Kemudian ia membacakan ayatnya.”[13]
Sesungguhnya akad nikah ada ditangan wali bukan ditangan wanita. Ayat ini
mengisyaratkan bahwa dalam sebuah pernikahan itu ada wali yang kedudukannya
menikahkan seorang wanita dan bukan wanita itu yang menikahkan dirinya sendiri.[14]
Jumhur ulama
juga bersandar dengan hadits yang diriwayatkan Az-Zuhri dari ‘Aisyah ra.,:
أَيُّمَا امْرَأَةٍ نَكَحَتْ بِغَيْرِ إذْنِ
وَلَيِّهَا فَنِكَاحُهَا بَاطِلٌ فَنِكَاحُهَا بَاطِلٌ فَنِكَاحُهَا بَاطِلٌ فَإِنْ
دَخَلَ بِهَا فَلَهَا الْمَهْرُ بِمَا اسْتَحَلَّ مِنْ فَرْجِهَا فَإِنْ اشْتَجَرُوْا
فَالسُّلْطَانُ وَلِيُّ مَنْ لَا وَلِيَ لَهُ
“Dari
‘Aisyah ra., bahwasannya Rasulullah SAW., bersabda: Setiap perempuan yang
menikah tanpa izin walinya, maka pernikahannya” itu batal, pernikahannya itu
batal, pernikahannya itu batal.
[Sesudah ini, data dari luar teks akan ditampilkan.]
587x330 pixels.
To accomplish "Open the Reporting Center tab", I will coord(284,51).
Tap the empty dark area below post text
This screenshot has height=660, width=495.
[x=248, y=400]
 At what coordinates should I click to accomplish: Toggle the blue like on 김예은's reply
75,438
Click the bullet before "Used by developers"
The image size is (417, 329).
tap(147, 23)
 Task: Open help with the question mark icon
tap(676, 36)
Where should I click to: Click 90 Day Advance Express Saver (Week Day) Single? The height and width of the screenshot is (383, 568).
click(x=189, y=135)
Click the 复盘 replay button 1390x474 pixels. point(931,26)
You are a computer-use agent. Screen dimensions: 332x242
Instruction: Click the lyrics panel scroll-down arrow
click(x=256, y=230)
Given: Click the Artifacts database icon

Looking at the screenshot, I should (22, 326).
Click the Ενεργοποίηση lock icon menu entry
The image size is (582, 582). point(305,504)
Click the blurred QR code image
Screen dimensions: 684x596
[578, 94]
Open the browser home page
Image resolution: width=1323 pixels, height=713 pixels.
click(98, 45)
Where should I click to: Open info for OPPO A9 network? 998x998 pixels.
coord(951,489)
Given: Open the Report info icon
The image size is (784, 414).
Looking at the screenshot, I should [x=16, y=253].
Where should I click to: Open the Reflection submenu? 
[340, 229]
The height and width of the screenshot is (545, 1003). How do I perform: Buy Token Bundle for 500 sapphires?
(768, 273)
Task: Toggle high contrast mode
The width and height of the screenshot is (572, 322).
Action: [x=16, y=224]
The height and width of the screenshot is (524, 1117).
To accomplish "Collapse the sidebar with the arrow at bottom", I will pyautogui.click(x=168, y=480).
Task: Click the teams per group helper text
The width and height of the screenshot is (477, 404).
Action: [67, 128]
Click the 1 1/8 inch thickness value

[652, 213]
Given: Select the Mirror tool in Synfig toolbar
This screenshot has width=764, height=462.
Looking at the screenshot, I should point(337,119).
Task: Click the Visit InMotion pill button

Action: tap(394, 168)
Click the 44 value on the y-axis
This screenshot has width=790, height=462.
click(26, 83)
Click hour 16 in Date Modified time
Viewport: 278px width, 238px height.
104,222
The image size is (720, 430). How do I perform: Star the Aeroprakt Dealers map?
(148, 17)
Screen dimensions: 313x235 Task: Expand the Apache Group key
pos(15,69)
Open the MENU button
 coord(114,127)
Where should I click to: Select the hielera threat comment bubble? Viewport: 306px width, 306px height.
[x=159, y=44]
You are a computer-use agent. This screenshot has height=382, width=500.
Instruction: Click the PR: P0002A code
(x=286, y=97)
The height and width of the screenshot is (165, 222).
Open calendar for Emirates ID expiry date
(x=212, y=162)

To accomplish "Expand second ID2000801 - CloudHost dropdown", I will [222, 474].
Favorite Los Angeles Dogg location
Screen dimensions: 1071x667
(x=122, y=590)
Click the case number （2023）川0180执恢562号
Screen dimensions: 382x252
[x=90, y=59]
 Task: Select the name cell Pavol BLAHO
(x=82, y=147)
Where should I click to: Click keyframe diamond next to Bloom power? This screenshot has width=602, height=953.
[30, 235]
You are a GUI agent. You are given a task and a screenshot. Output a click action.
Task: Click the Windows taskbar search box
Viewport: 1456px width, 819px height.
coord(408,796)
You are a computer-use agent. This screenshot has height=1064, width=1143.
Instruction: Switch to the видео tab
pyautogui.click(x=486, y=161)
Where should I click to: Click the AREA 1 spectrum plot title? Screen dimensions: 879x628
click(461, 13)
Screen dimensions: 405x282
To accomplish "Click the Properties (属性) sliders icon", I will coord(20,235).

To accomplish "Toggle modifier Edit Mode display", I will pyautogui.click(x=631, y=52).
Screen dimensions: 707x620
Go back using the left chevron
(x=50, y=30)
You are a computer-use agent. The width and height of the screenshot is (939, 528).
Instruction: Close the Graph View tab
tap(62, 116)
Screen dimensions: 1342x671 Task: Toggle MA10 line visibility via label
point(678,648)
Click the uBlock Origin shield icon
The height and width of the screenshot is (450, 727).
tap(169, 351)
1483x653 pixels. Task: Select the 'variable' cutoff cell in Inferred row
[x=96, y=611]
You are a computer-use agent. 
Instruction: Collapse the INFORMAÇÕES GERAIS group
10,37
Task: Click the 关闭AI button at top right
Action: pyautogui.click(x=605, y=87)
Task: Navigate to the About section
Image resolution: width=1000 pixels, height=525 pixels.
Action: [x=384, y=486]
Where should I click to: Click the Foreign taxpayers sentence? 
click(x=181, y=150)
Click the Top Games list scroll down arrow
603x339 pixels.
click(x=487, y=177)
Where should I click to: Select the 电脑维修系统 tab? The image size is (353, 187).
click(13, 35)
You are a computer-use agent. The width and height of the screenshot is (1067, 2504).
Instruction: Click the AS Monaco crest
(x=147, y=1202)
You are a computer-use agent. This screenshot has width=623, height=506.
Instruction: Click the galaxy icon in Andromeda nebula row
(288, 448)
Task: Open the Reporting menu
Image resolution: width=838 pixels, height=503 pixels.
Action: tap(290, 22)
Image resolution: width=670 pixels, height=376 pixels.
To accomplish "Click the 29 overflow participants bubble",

Namun, jika perempuan tersebut telah digauli,
mka baginya maharnya sebagai ganti ia telah menghalalkan kemaluannya. Dan jika
mereka (para wali) berselisih, maka
penguasa / pemerintah adalah wali bagi orang yang tidak memiliki wali.” (HR. Tirmidzi)[15]
Hadits ini
menunjukkan, bahwasannya Nabi SAW., menghukumi nikahnya wanita dengan
sendirinya tanpa ada izin dari walinya dengan dua kerusakan. Nabi mengulanginya
tiga kali sebagai penguat akan rusaknya pernikahan tersebut.[16]
Nabi SAW., bersabda:
لاَ نِكَاحَ إِلاَّ بِوَلِىٍّ
“Dari Abu Musa
al-Asy’ary ra., sesungguhnya NAbi SAW bersabda: Tidak ada nikah kecuali dengan
adanya wali.” (HR. Ashabu Sunnah).[17]
Hadits ini jelas, bahwasannya dalam nikah tidak sah tanpa adanya wali.[18]
لاَ
تُزَوِّجُ الْمَرْأَةُ الْمَرْأَةَ ، وَلاَ تُزَوِّجُ الْمَرْأَةُ نَفْسَهَا
“Dari Abi
Hurairah ra., berkata, bahwasannya Rasululah SAW., bersabda: Perempuan tidak
bisa menikahkan perempuan lainnya, begitu juga perempuan tidak bisa menikahkan
dirinya sendiri.” (HR. Ibnu Majah)[19]
Nabi SAW.,
melarang seorang wanita untuk menikahkan dirinya sendiri. Ini menunjukkan
rusaknya pernikahan tersebut, karena pelarangan ini secara dzat perbuatannya
menunjukkan pada kerusakan.[20]
Perwakilan secara umum disyari’atkan dalam
muamalah, sebagaimana nikah. Dan telah disyariatkannya mewakilkan dalam
pernikahan dengan perbuatan Rasulullah SAW., telah diriwayatkan bahwa Rasulullah
pernah mewakilkan pernikahannya dengan Maimunah kepada Abu Rafi’, dan
mewakilkan pernikahannya dengan Ummu Habibah kepada ‘Amru bin Umayah.[21]
Kaidah yang
disebutkan para ulama adalah, semua akad yang dapat dilakukan seseorang oleh
dirinya, dapat dia wakilkan kepada orang lain,[22]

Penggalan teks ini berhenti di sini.